There are different ways a PDF is generated, sometimes they may not work with Distill. In case they do not work, you will see an error in the check log with an error code. Following are the common error codes and the ways to troubleshoot them.
- ERR_PDF_PARSE error is usually encountered when Distill is able to download the file but fails to parse it. This usually happens when the file is either not a PDF file or is in a format that is not supported by Distill. You can wait for a few checks to see if Distill is able to download and parse it correctly.
- E_DOWNLOAD implies that the PDF file download didn’t complete successfully. This can happen when the download is interrupted and could not be completed. Distill will automatically retry.

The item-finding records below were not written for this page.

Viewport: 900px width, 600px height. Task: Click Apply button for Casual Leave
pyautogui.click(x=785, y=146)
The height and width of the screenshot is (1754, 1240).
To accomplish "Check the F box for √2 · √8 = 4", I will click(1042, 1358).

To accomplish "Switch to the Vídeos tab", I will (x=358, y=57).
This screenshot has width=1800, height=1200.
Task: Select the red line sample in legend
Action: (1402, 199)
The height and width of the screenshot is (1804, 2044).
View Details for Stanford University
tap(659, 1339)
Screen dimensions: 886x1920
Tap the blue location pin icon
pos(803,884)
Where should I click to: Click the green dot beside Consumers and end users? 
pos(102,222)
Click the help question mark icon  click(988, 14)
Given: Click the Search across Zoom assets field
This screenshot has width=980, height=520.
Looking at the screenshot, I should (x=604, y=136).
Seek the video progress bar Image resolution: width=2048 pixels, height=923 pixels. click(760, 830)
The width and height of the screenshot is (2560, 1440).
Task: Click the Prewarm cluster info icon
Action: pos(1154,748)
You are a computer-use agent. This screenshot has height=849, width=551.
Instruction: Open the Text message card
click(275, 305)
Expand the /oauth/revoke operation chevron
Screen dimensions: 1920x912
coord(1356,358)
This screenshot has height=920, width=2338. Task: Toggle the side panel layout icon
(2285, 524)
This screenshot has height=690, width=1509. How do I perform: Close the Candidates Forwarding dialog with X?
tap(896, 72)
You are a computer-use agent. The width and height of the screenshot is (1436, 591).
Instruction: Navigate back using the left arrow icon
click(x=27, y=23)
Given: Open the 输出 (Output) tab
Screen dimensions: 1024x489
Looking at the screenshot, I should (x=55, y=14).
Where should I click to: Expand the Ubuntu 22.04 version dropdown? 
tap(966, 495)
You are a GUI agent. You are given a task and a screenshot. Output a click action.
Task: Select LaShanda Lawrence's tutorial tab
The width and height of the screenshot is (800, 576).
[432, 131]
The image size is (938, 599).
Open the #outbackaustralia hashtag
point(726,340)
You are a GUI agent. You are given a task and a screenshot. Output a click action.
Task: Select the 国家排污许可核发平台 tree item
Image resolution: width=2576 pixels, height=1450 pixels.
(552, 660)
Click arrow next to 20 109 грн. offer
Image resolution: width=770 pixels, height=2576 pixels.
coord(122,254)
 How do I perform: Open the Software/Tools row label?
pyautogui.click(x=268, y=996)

- E_PDF_UNKNOWN_TYPE is encountered when Distill tries to download the file but the website doesn’t send one. This usually means that either the file is not a PDF file or the website didn’t send one. This can happen for different reasons. For example, the website can choose to block requests or require cookies before letting one download the file.
If the error persists after a few checks, please email us at email@example.com.
You can also follow along with this step by step video guide to create a PDF monitor.
For advanced PDF monitoring, including comparing PDFs, tracking changes, and identifying new PDF links, refer to this video.
PDF files are large, checking and diffing them consumes more resources. The cost of a PDF monitor is accounted for as checks in the account. 1 PDF check is counted as 2 checks.